* [EXERCISE REQUIREMENTS] Could you write the next part of the piece on Anthropic's Claude model that operates a computer screen, picking up right after its final sentence?

* [GIVEN TEXT]
========

If you’re worried about artificial intelligence taking your job, you might want to sit down for this one. AI startup Anthropic has demonstrated a new “Claude” model called that can look at a computer screen and operate a virtual mouse and keyboard, “the way people do,” according to promotional material.
In the video demo, researcher Sam Ringer shows Claude performing a bit of data entry “drudge work,” with the AI model using screenshots of a Mac desktop to find relevant information and submit a form. It is indeed the kind of thing that employees all over the world do every day, though Ringer notes that this is a “representative example.” Exactly how much of the video is edited isn’t known.
But you don’t need to take Anthropic’s word for it. An early version of the Claude 3.5 Sonnet API is available to try out now, and Ethan Mollick, a professor studying AI at the University of Pennsylvania’s Wharton School, did just that. Mollick tested out the AI with Universal Paperclips, an online clicker game with some wonderfully subtle science fiction going on in its background.

========

* [SOURCE MATERIAL]
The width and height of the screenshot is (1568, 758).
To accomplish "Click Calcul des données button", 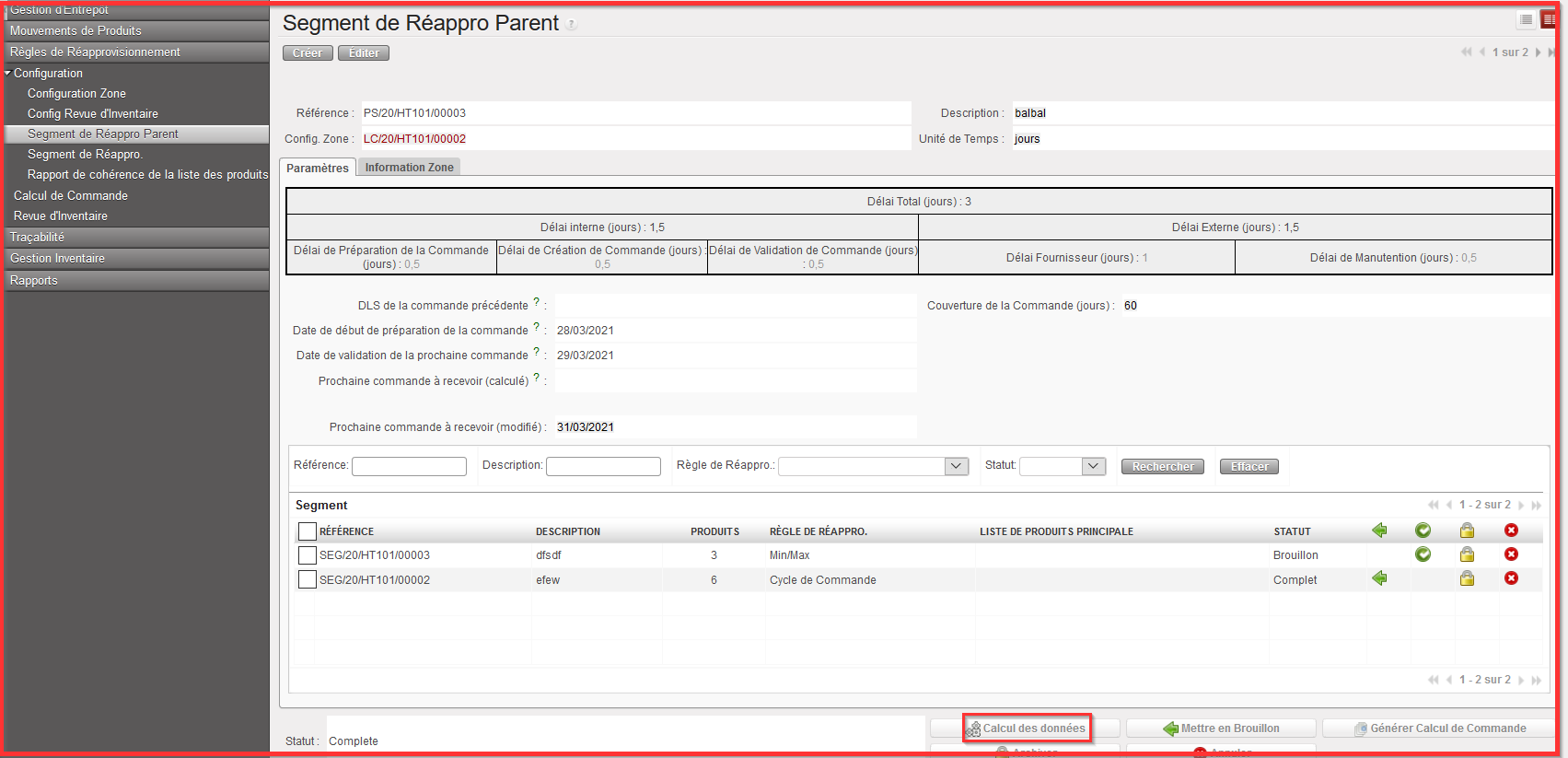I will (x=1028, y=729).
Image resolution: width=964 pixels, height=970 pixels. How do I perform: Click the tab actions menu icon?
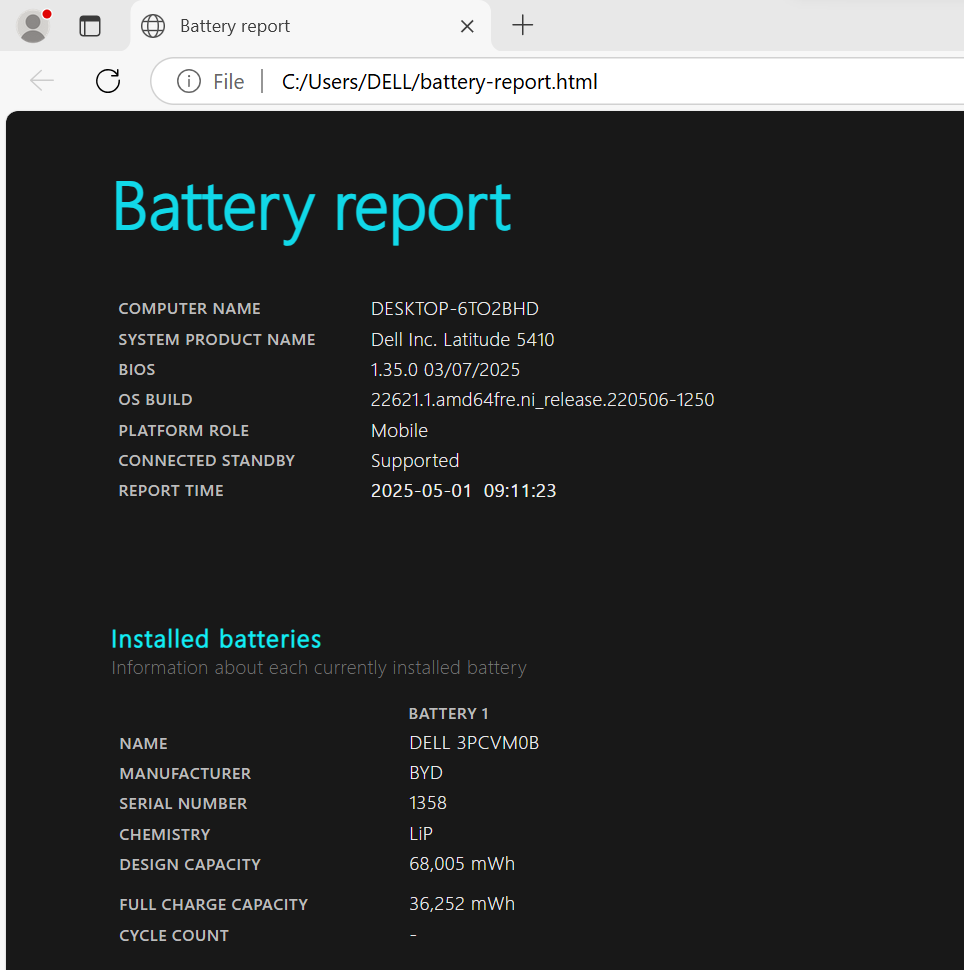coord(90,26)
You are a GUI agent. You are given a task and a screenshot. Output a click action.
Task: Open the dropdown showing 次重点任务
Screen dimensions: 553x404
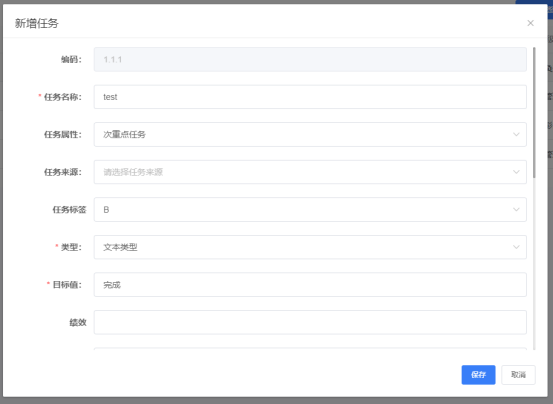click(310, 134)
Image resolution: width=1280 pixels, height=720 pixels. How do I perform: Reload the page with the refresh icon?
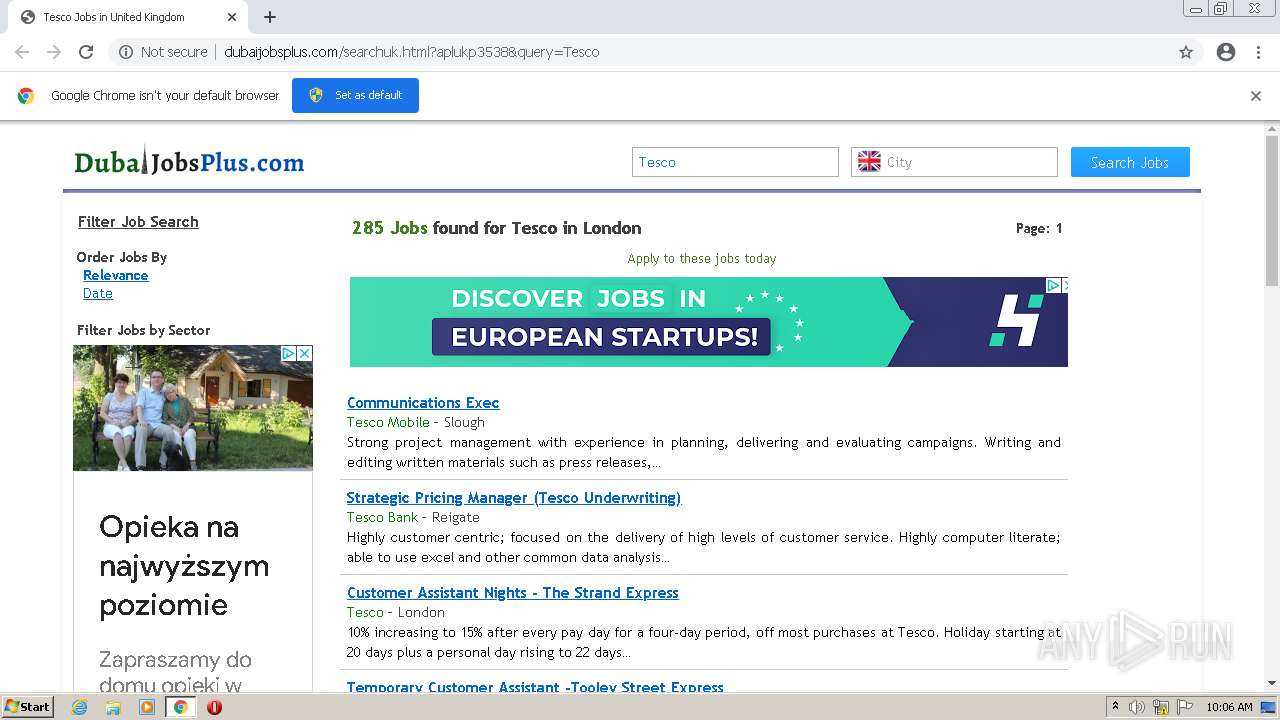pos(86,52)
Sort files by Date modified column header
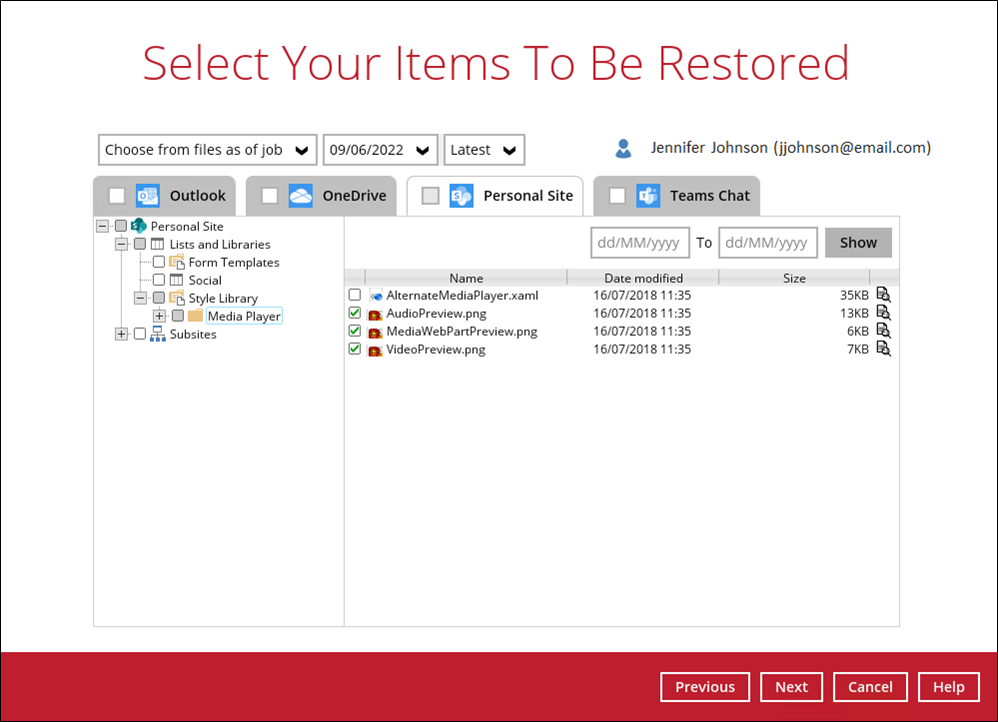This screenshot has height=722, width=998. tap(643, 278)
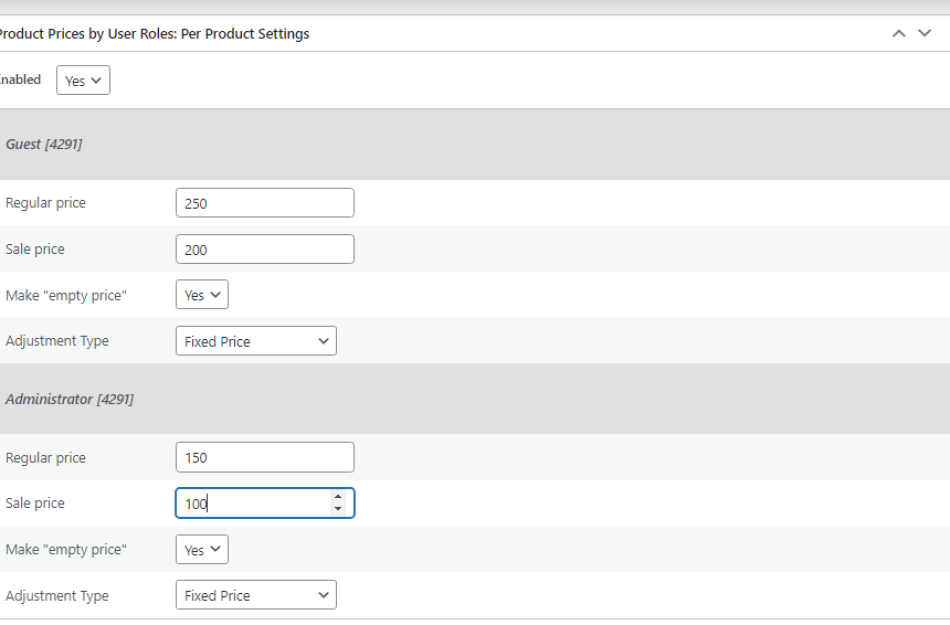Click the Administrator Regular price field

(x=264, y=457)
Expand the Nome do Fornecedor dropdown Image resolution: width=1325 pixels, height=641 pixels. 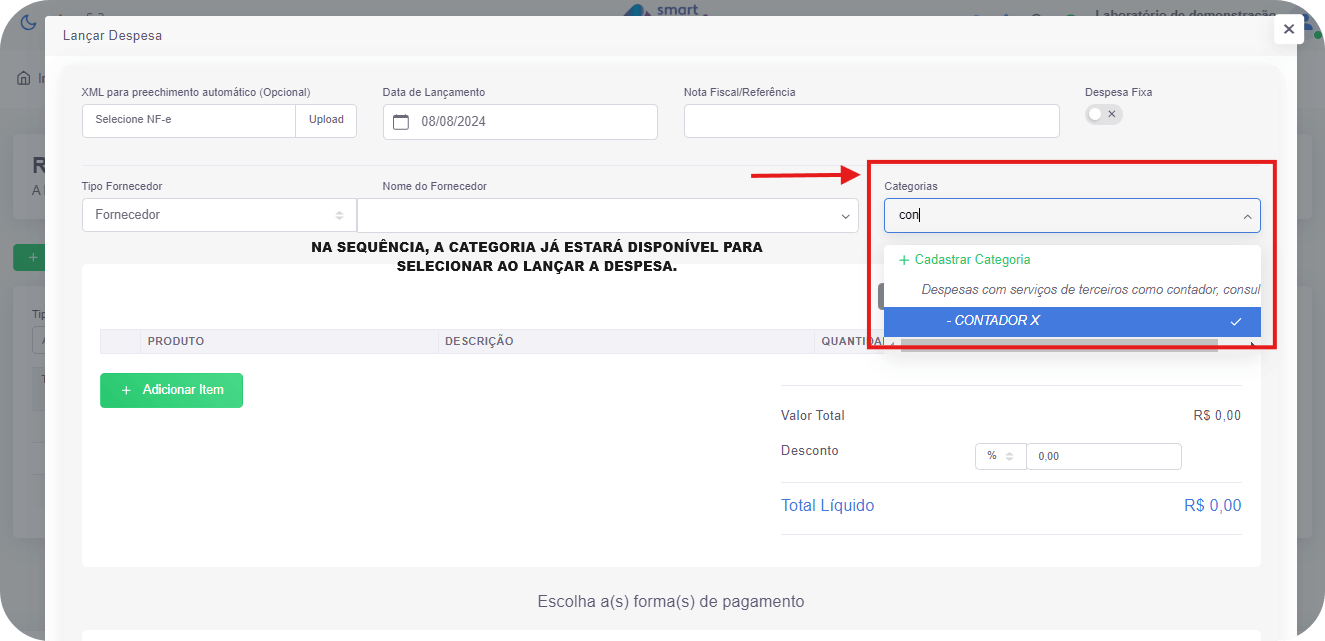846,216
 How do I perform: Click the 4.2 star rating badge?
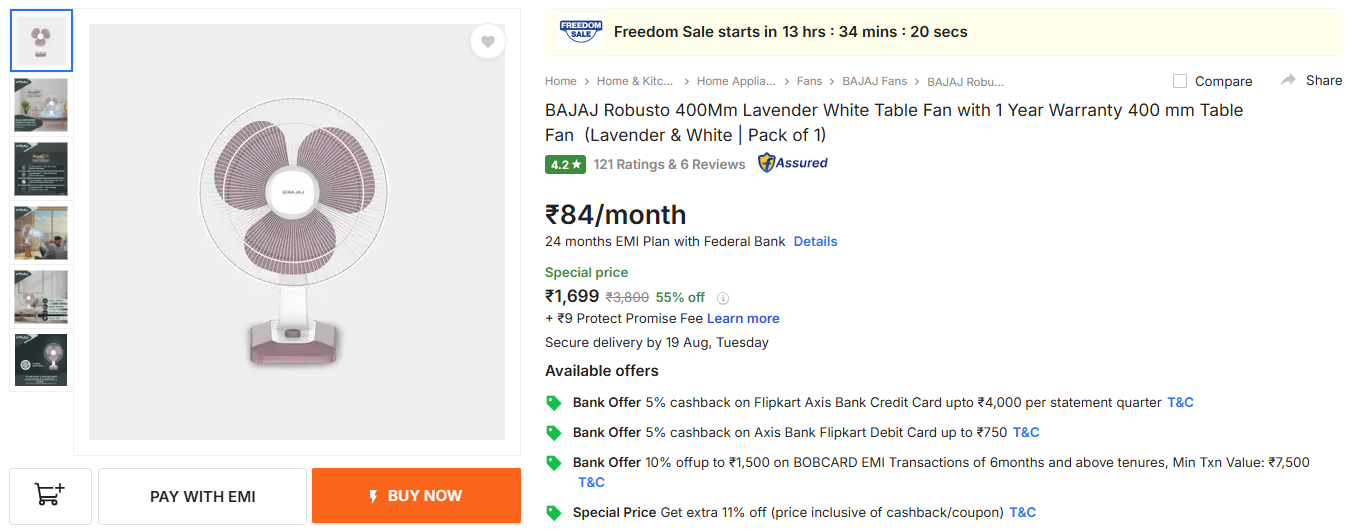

========

* [RESPONSE BELOW]
Mollick pointed the program at the game’s browser window and “told it to win,” then sat back and watched it operate. The result was fascinating. The AI was able to identify the point of the game by extrapolating its text-based interface, then use some trial and error to try and win — in this case, basically just making the numbers go up. It was able to fiddle with the price of paperclips to increase its fantasy revenue with some basic A/B testing, the way a real player would. But didn’t quite put together the steps needed to optimize the process, something that would be fairly obvious to a human player.
The real-world AI was “playing” a game about fictional AI. It ran into a few logic loops that prevented it from making meaningful progress, and Mollick’s virtual machine crashed multiple times before the hours-long game could be completed. But with an interesting bit of input from the human operator, “you are a computer, use your abilities,” it was coaxed into writing a basic bit of code to automate its processes.
This is an example of a virtual computer writing virtual code to play a virtual game — we’re going full Inception here, albeit with a fairly basic goal and outcome. Claude declared that it had “successfully ‘won’” the game by reaching a milestone “within the given constraints” after multiple VM crashes.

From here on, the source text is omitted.